### TRECHO DA FONTE
Para garantir um futuro com menores conflitos pelo uso da água, é crucial promover práticas de conservação da água que melhorem a eficiência no uso na agricultura, na indústria, no uso doméstico e em outros usos. É possível amenizar os impactos da falta de água por meio de tecnologias que reduzem o seu  desperdício e mau uso. Será necessário investir em pesquisa e desenvolvimento de tecnologias inovadoras para o tratamento de água, dessalinização, reciclagem de água e monitoramento, entre outras. 

É preciso desenvolver estratégias de gestão integral do ciclo da água, para proteger fontes de água, restaurar ecossistemas aquáticos e garantir acesso equitativo à água potável. Uma técnica  econômica é imitar o processo que a natureza usa para  produzir água limpa, por meio das florestas que permitem que ela se infiltre no solo, formando caixas d’água subterrâneas  de onde brotam as fontes, olhos d’água e as nascentes.

Deve-se promover a cooperação entre países e comunidades, gerenciando corpos de água transfronteiriços para que sejam compartilhados de forma justa. É  realista buscar um equilíbrio sustentável, reconhecendo a interdependência entre humanos e o ambiente. 

A gestão integral não significa controle absoluto, mas sim convivência harmônica com o ciclo da água, respeitando seus limites e dinâmicas naturais.
######
### TRECHO DOS DADOS
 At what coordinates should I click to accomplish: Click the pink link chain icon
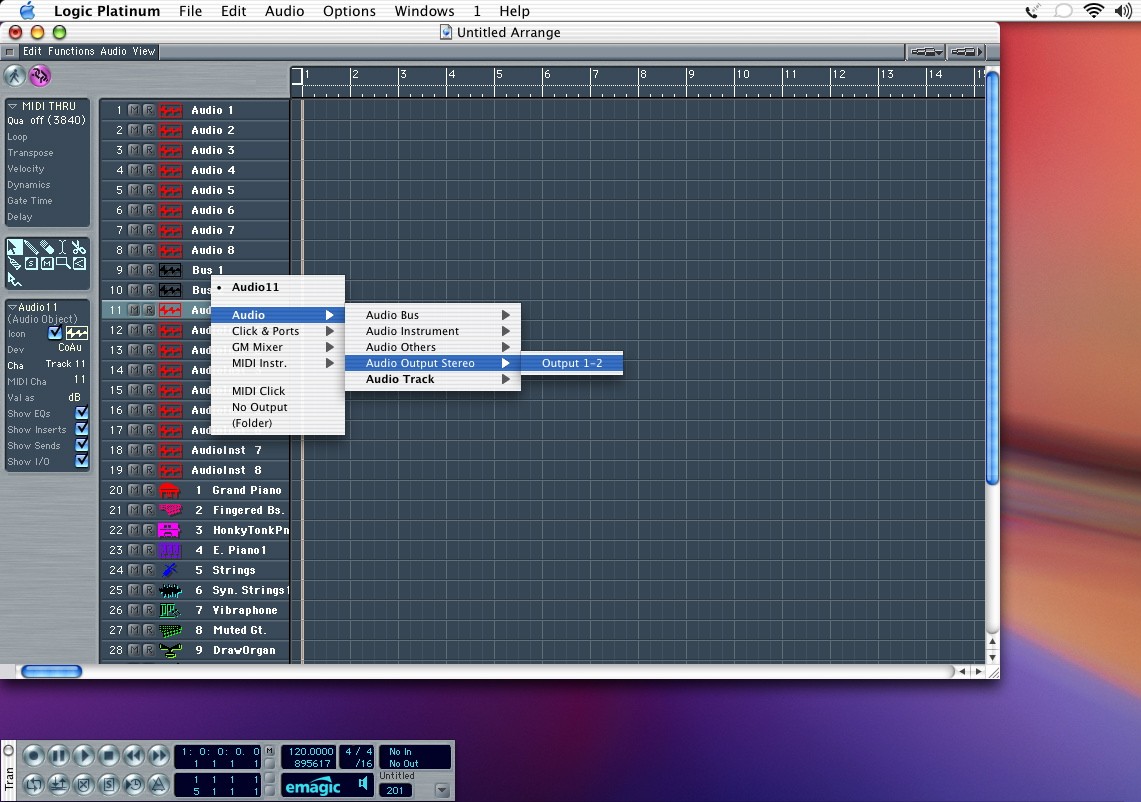tap(40, 76)

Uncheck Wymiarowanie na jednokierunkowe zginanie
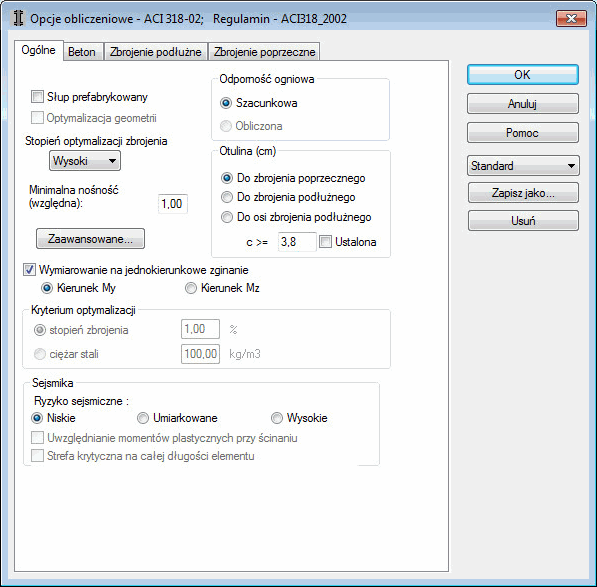pyautogui.click(x=29, y=270)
######
INSTRUÇÕES
1. Responda às perguntas abaixo com base no trecho sobre a água.
(a) Que técnica econômica o trecho indica para produzir água limpa?
(b) Com que objetivo devem ser gerenciados os corpos de água transfronteiriços?
(c) O que a gestão integral não significa?
2. Reproduza sem alterações a parte do trecho sobre a água que começa nas palavras "É preciso desenvolver" e termina depois das palavras "e o ambiente.".
Os dados são um material à parte, sem relação com o trecho sobre a água.

RESPOSTAS POR TAREFA
1.
(a) Imitar o processo que a natureza usa para produzir água limpa, por meio das florestas que permitem que a água se infiltre no solo.
(b) Para que sejam compartilhados de forma justa.
(c) Controle absoluto.

2.
É preciso desenvolver estratégias de gestão integral do ciclo da água, para proteger fontes de água, restaurar ecossistemas aquáticos e garantir acesso equitativo à água potável. Uma técnica  econômica é imitar o processo que a natureza usa para  produzir água limpa, por meio das florestas que permitem que ela se infiltre no solo, formando caixas d’água subterrâneas  de onde brotam as fontes, olhos d’água e as nascentes.

Deve-se promover a cooperação entre países e comunidades, gerenciando corpos de água transfronteiriços para que sejam compartilhados de forma justa. É  realista buscar um equilíbrio sustentável, reconhecendo a interdependência entre humanos e o ambiente.